■ WHAT THE TASK ASKS
Would you give the data below back exactly as it reads?

(Collected data)
===

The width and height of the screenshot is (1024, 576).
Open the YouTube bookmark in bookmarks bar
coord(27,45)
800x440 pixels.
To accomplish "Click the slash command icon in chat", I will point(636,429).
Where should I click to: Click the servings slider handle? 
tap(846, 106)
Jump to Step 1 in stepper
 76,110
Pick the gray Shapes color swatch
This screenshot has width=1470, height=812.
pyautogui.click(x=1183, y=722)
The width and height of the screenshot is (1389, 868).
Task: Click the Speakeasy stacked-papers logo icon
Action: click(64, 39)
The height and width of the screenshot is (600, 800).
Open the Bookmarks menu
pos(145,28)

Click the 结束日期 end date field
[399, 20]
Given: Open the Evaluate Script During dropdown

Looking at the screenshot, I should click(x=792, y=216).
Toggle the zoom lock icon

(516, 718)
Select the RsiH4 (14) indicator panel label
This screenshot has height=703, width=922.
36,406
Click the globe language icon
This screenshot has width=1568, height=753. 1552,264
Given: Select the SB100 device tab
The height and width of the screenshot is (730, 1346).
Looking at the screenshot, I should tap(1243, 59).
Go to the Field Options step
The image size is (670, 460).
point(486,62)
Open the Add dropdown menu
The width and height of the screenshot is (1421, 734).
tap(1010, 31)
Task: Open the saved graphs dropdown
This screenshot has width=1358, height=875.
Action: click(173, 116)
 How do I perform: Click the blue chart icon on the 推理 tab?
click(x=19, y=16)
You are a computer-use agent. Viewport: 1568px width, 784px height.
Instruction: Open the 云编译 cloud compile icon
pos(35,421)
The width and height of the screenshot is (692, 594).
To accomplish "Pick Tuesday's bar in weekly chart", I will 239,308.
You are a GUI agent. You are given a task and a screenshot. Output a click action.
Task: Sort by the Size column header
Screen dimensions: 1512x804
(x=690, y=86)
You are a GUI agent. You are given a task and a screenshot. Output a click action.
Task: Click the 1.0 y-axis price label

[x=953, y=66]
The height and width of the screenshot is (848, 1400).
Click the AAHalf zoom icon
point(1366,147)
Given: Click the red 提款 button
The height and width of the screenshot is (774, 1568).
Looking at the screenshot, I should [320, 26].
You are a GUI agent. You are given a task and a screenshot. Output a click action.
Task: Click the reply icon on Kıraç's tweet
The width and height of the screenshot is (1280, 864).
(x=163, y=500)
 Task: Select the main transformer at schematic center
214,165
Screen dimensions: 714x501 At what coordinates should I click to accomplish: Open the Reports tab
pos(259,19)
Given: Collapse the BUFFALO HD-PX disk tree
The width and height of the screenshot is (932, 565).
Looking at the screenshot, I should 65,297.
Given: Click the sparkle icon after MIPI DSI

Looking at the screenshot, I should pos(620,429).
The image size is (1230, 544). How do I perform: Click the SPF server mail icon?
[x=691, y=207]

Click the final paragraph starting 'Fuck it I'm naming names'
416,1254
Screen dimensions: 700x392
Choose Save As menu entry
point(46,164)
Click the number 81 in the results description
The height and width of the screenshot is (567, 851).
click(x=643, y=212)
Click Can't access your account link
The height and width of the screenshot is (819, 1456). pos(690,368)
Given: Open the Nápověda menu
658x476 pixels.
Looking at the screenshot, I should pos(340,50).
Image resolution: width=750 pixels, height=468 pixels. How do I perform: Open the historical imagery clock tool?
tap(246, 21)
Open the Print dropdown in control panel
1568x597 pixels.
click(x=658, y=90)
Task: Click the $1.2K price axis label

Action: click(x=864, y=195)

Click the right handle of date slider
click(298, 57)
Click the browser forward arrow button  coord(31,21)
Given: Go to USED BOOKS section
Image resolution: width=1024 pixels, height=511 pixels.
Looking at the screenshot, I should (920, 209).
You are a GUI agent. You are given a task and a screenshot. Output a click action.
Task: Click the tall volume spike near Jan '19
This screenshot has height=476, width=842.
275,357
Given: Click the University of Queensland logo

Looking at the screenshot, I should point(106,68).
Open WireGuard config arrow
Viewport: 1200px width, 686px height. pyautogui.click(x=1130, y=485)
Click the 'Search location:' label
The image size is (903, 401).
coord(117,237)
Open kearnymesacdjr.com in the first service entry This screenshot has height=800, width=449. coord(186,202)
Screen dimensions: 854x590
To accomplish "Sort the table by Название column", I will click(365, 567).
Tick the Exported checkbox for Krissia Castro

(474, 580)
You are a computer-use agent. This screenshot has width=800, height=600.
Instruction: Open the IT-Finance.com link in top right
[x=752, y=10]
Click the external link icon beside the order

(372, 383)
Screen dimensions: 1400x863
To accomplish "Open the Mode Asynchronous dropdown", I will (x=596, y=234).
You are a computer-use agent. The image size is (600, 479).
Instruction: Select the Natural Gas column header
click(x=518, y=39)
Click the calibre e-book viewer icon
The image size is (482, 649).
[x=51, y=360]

===

■ ANSWER SECTION
The width and height of the screenshot is (1024, 576).
Open the YouTube bookmark in bookmarks bar
coord(27,45)
800x440 pixels.
To accomplish "Click the slash command icon in chat", I will point(636,429).
Where should I click to: Click the servings slider handle? 
tap(846, 106)
Jump to Step 1 in stepper
 76,110
Pick the gray Shapes color swatch
This screenshot has width=1470, height=812.
pyautogui.click(x=1183, y=722)
The width and height of the screenshot is (1389, 868).
Task: Click the Speakeasy stacked-papers logo icon
Action: click(64, 39)
The height and width of the screenshot is (600, 800).
Open the Bookmarks menu
pos(145,28)

Click the 结束日期 end date field
[399, 20]
Given: Open the Evaluate Script During dropdown

Looking at the screenshot, I should click(x=792, y=216).
Toggle the zoom lock icon

(516, 718)
Select the RsiH4 (14) indicator panel label
This screenshot has height=703, width=922.
36,406
Click the globe language icon
This screenshot has width=1568, height=753. 1552,264
Given: Select the SB100 device tab
The height and width of the screenshot is (730, 1346).
Looking at the screenshot, I should tap(1243, 59).
Go to the Field Options step
The image size is (670, 460).
point(486,62)
Open the Add dropdown menu
The width and height of the screenshot is (1421, 734).
tap(1010, 31)
Task: Open the saved graphs dropdown
This screenshot has width=1358, height=875.
Action: click(173, 116)
 How do I perform: Click the blue chart icon on the 推理 tab?
click(x=19, y=16)
You are a computer-use agent. Viewport: 1568px width, 784px height.
Instruction: Open the 云编译 cloud compile icon
pos(35,421)
The width and height of the screenshot is (692, 594).
To accomplish "Pick Tuesday's bar in weekly chart", I will 239,308.
You are a GUI agent. You are given a task and a screenshot. Output a click action.
Task: Sort by the Size column header
Screen dimensions: 1512x804
(x=690, y=86)
You are a GUI agent. You are given a task and a screenshot. Output a click action.
Task: Click the 1.0 y-axis price label

[x=953, y=66]
The height and width of the screenshot is (848, 1400).
Click the AAHalf zoom icon
point(1366,147)
Given: Click the red 提款 button
The height and width of the screenshot is (774, 1568).
Looking at the screenshot, I should [320, 26].
You are a GUI agent. You are given a task and a screenshot. Output a click action.
Task: Click the reply icon on Kıraç's tweet
The width and height of the screenshot is (1280, 864).
(x=163, y=500)
 Task: Select the main transformer at schematic center
214,165
Screen dimensions: 714x501 At what coordinates should I click to accomplish: Open the Reports tab
pos(259,19)
Given: Collapse the BUFFALO HD-PX disk tree
The width and height of the screenshot is (932, 565).
Looking at the screenshot, I should 65,297.
Given: Click the sparkle icon after MIPI DSI

Looking at the screenshot, I should pos(620,429).
The image size is (1230, 544). How do I perform: Click the SPF server mail icon?
[x=691, y=207]

Click the final paragraph starting 'Fuck it I'm naming names'
416,1254
Screen dimensions: 700x392
Choose Save As menu entry
point(46,164)
Click the number 81 in the results description
The height and width of the screenshot is (567, 851).
click(x=643, y=212)
Click Can't access your account link
The height and width of the screenshot is (819, 1456). pos(690,368)
Given: Open the Nápověda menu
658x476 pixels.
Looking at the screenshot, I should pos(340,50).
Image resolution: width=750 pixels, height=468 pixels. How do I perform: Open the historical imagery clock tool?
tap(246, 21)
Open the Print dropdown in control panel
1568x597 pixels.
click(x=658, y=90)
Task: Click the $1.2K price axis label

Action: click(x=864, y=195)

Click the right handle of date slider
click(298, 57)
Click the browser forward arrow button  coord(31,21)
Given: Go to USED BOOKS section
Image resolution: width=1024 pixels, height=511 pixels.
Looking at the screenshot, I should (920, 209).
You are a GUI agent. You are given a task and a screenshot. Output a click action.
Task: Click the tall volume spike near Jan '19
This screenshot has height=476, width=842.
275,357
Given: Click the University of Queensland logo

Looking at the screenshot, I should point(106,68).
Open WireGuard config arrow
Viewport: 1200px width, 686px height. pyautogui.click(x=1130, y=485)
Click the 'Search location:' label
The image size is (903, 401).
coord(117,237)
Open kearnymesacdjr.com in the first service entry This screenshot has height=800, width=449. coord(186,202)
Screen dimensions: 854x590
To accomplish "Sort the table by Название column", I will click(365, 567).
Tick the Exported checkbox for Krissia Castro

(474, 580)
You are a computer-use agent. This screenshot has width=800, height=600.
Instruction: Open the IT-Finance.com link in top right
[x=752, y=10]
Click the external link icon beside the order

(372, 383)
Screen dimensions: 1400x863
To accomplish "Open the Mode Asynchronous dropdown", I will (x=596, y=234).
You are a computer-use agent. The image size is (600, 479).
Instruction: Select the Natural Gas column header
click(x=518, y=39)
Click the calibre e-book viewer icon
The image size is (482, 649).
[x=51, y=360]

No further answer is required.